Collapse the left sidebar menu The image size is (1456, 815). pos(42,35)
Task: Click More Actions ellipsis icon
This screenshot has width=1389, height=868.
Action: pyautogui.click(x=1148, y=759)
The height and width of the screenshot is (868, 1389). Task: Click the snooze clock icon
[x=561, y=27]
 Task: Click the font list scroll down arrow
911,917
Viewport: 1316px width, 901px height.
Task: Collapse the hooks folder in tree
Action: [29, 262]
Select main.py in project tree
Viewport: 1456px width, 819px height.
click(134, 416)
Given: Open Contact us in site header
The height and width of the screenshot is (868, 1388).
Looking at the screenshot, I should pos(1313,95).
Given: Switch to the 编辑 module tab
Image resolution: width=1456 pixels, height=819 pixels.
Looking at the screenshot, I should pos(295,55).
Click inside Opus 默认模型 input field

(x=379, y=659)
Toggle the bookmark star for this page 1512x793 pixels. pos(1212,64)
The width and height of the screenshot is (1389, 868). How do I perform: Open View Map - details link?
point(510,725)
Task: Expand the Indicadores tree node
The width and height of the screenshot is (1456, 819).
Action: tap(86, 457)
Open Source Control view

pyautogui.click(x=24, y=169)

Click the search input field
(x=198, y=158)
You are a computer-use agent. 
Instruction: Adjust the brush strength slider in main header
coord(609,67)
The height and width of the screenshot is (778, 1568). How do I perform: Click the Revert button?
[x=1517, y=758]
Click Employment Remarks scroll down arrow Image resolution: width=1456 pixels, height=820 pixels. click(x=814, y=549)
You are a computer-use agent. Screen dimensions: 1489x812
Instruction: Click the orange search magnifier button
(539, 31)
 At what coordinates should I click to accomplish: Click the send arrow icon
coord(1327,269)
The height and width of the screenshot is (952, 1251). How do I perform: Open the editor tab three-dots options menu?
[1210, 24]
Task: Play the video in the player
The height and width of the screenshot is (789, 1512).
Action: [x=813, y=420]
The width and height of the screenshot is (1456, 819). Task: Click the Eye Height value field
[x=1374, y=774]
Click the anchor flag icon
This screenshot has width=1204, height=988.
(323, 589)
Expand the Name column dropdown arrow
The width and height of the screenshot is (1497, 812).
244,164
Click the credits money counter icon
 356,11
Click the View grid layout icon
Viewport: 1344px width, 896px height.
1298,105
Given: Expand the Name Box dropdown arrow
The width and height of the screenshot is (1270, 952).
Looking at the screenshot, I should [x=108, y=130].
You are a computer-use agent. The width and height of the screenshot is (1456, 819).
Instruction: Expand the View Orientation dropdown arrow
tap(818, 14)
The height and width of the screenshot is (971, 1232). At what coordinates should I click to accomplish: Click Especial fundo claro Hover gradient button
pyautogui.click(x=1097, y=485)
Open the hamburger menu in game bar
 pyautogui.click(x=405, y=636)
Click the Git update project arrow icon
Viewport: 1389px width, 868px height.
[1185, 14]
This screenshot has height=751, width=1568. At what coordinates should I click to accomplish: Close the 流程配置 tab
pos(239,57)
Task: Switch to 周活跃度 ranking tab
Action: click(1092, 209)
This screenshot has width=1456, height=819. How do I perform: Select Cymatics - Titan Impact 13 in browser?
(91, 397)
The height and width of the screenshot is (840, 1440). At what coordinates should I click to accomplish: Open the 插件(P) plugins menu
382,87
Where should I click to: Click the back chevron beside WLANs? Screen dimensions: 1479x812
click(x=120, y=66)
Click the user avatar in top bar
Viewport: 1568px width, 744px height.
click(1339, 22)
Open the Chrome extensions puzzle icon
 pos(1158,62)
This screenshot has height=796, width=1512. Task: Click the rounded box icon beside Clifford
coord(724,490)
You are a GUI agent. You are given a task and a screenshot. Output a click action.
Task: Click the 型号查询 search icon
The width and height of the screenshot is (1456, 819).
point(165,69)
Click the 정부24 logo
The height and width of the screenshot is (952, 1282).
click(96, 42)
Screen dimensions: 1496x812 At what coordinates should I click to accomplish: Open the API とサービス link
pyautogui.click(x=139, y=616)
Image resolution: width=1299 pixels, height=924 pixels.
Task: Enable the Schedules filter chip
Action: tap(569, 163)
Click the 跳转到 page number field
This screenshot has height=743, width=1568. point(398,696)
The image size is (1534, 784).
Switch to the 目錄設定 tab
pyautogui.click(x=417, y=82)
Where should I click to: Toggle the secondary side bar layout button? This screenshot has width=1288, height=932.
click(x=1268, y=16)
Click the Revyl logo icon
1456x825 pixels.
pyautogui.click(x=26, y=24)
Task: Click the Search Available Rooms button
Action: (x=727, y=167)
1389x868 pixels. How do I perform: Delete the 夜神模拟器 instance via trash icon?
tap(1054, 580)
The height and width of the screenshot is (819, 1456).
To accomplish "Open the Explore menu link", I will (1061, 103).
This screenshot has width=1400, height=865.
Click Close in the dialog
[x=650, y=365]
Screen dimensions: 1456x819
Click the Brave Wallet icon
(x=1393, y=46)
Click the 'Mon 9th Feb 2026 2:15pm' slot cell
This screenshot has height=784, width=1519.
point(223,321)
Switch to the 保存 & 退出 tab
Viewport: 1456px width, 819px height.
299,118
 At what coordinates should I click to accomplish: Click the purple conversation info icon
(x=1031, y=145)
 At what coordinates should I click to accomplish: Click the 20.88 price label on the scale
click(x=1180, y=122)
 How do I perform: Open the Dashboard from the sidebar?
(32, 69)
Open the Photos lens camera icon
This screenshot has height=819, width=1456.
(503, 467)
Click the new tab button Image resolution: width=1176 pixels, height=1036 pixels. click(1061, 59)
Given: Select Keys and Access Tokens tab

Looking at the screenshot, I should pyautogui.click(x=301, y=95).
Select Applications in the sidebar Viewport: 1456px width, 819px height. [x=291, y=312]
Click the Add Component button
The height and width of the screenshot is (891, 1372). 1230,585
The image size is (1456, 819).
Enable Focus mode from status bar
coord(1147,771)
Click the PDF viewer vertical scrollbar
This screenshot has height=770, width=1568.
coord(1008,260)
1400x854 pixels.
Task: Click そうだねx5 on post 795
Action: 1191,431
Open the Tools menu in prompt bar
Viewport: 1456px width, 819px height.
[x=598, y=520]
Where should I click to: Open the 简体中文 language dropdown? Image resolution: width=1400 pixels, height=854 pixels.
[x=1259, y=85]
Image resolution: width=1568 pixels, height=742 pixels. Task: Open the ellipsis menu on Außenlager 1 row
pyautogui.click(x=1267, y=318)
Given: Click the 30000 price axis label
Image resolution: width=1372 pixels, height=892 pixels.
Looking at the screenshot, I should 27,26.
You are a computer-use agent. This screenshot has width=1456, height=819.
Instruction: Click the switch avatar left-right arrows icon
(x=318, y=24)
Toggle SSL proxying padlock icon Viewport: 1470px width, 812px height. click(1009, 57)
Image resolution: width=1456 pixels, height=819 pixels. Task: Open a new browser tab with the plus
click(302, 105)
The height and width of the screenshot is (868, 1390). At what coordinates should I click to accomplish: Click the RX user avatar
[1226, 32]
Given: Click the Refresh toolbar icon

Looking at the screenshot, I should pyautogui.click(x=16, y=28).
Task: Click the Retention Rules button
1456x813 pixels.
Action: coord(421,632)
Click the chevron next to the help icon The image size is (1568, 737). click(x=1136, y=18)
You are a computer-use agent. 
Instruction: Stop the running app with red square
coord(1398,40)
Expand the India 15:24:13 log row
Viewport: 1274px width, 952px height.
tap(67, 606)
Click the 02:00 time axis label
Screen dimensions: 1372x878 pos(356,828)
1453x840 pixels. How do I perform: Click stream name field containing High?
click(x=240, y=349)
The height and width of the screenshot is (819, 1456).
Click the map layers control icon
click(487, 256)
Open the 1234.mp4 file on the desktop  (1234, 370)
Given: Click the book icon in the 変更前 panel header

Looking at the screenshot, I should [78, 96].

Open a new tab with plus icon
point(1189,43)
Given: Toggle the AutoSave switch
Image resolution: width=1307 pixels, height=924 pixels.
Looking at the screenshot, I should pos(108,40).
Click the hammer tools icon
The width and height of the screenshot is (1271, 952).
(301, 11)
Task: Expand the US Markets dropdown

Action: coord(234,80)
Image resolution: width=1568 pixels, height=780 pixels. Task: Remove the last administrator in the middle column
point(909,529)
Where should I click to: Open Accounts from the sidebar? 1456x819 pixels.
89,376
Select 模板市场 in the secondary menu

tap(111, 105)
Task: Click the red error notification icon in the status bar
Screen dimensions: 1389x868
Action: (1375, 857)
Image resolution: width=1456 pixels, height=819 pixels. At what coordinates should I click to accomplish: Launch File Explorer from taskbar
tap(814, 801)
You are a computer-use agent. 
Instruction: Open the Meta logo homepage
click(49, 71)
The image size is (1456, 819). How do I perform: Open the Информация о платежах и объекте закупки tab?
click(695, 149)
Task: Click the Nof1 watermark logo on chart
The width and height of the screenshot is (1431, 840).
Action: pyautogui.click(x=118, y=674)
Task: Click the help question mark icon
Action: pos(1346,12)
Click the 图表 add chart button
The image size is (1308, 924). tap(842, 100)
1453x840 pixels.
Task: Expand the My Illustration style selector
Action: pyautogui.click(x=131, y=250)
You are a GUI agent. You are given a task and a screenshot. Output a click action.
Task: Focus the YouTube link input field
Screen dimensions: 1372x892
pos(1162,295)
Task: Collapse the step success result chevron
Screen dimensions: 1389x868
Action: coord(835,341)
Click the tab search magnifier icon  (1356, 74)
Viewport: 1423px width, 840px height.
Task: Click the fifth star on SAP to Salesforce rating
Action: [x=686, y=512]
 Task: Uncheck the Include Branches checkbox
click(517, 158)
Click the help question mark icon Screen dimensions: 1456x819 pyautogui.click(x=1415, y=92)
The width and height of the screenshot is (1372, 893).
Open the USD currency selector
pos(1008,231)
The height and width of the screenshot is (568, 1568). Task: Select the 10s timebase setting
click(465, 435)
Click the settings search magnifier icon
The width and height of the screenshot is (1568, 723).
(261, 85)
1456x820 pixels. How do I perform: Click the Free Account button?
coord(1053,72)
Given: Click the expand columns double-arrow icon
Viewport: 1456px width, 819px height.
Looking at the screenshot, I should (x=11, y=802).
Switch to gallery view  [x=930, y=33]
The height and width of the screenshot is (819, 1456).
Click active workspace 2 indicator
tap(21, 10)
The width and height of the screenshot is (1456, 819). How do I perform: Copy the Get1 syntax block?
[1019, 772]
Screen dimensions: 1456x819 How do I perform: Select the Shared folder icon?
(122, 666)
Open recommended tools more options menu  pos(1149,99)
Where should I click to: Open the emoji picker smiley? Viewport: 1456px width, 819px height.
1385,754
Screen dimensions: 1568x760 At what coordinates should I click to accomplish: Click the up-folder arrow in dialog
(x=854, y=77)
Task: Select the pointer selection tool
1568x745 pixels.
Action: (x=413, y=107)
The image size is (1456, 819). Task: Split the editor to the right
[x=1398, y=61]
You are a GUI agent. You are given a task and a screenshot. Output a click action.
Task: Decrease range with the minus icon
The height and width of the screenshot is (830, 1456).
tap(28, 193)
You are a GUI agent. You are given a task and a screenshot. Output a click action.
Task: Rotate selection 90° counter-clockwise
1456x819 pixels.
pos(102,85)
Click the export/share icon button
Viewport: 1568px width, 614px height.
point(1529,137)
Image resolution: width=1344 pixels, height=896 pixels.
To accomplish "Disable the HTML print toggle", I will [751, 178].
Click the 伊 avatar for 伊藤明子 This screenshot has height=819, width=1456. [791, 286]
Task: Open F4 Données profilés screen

···

### [WORK ITEM]
What you give back should be only the lines of the records above, starting at the line with "The height and width of the screenshot is (952, 1251)." and ending at the line with "Click the user avatar in top bar", restated word for word.

### [SOLVED PROBLEM]
The height and width of the screenshot is (952, 1251). How do I perform: Open the editor tab three-dots options menu?
[1210, 24]
Task: Play the video in the player
The height and width of the screenshot is (789, 1512).
Action: [x=813, y=420]
The width and height of the screenshot is (1456, 819). Task: Click the Eye Height value field
[x=1374, y=774]
Click the anchor flag icon
This screenshot has width=1204, height=988.
(323, 589)
Expand the Name column dropdown arrow
The width and height of the screenshot is (1497, 812).
244,164
Click the credits money counter icon
 356,11
Click the View grid layout icon
Viewport: 1344px width, 896px height.
1298,105
Given: Expand the Name Box dropdown arrow
The width and height of the screenshot is (1270, 952).
Looking at the screenshot, I should [x=108, y=130].
You are a computer-use agent. The width and height of the screenshot is (1456, 819).
Instruction: Expand the View Orientation dropdown arrow
tap(818, 14)
The height and width of the screenshot is (971, 1232). At what coordinates should I click to accomplish: Click Especial fundo claro Hover gradient button
pyautogui.click(x=1097, y=485)
Open the hamburger menu in game bar
 pyautogui.click(x=405, y=636)
Click the Git update project arrow icon
Viewport: 1389px width, 868px height.
[1185, 14]
This screenshot has height=751, width=1568. At what coordinates should I click to accomplish: Close the 流程配置 tab
pos(239,57)
Task: Switch to 周活跃度 ranking tab
Action: click(1092, 209)
This screenshot has width=1456, height=819. How do I perform: Select Cymatics - Titan Impact 13 in browser?
(91, 397)
The height and width of the screenshot is (840, 1440). At what coordinates should I click to accomplish: Open the 插件(P) plugins menu
382,87
Where should I click to: Click the back chevron beside WLANs? Screen dimensions: 1479x812
click(x=120, y=66)
Click the user avatar in top bar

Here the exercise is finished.